Gopiballava Flaherty gopiballava at gmail.com
Wed Dec 28 02:33:17 UTC 2011


I should say first that I think software patents are an abomination unto the lord, and the DMCA is terrible. Anti-circumvention as applied to devices you own is wrong. 

On Dec 27, 2011, at 16:00, Jake <jake at spaz.org> wrote:

> the iphone and ipad are so far from open-source and so much more like 
> commercial television, i don't want to even have to touch one.

I don't understand the commercial TV analogy. Commercial TV is limited to the things that are most popular. The iPhone app store isn't limited to only popular stuff. Other that fart apps, "there is already an app for that market segment" isn't a rejection reason. 

Lots of people do lots of creative stuff on their iOS devices. People do art and engineering and all sorts of creative work. They are not limited to vegetating to least common denominator crap. 

Should I have to pay $99 to build code for my own device? No. But, I'm pretty sure the app store has gotten more apps from small developers into the hands of more people than any other platform. 
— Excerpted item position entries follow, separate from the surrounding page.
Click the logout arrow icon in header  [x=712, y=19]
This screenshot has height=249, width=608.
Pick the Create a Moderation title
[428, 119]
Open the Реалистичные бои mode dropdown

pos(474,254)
I think the dichotomy here is ironic: for most people, the iPhone gives them more effective freedom. App sandboxing is positive for most people because few apps need to go out of the sandbox. Not allowing backgrounding is an improvement for most apps. 

As to being worse than Microsoft: that is up for debate. At the very least virtually all the bad stuff is being done publicly and in accordance with the law. 
That makes it a lot easier to oppose them. They do exhibit more control over their apps than Microsoft. But they don't AFAIK threaten no iPhones if you also sell Android. 

I'm very ambivalent about the app store restrictions. They very often do help the user experience, and that is a form of freedom. Their arguments against the DMCA exemption for jailbreaking were insulting - I attended the hearing at Stanford and watched Joswiak from Apple present his case. Not impressed. 

So: software patents and the DMCA: immoral IMHO. Curated app store plus sandboxing: easier for people to be creative and not vegetate.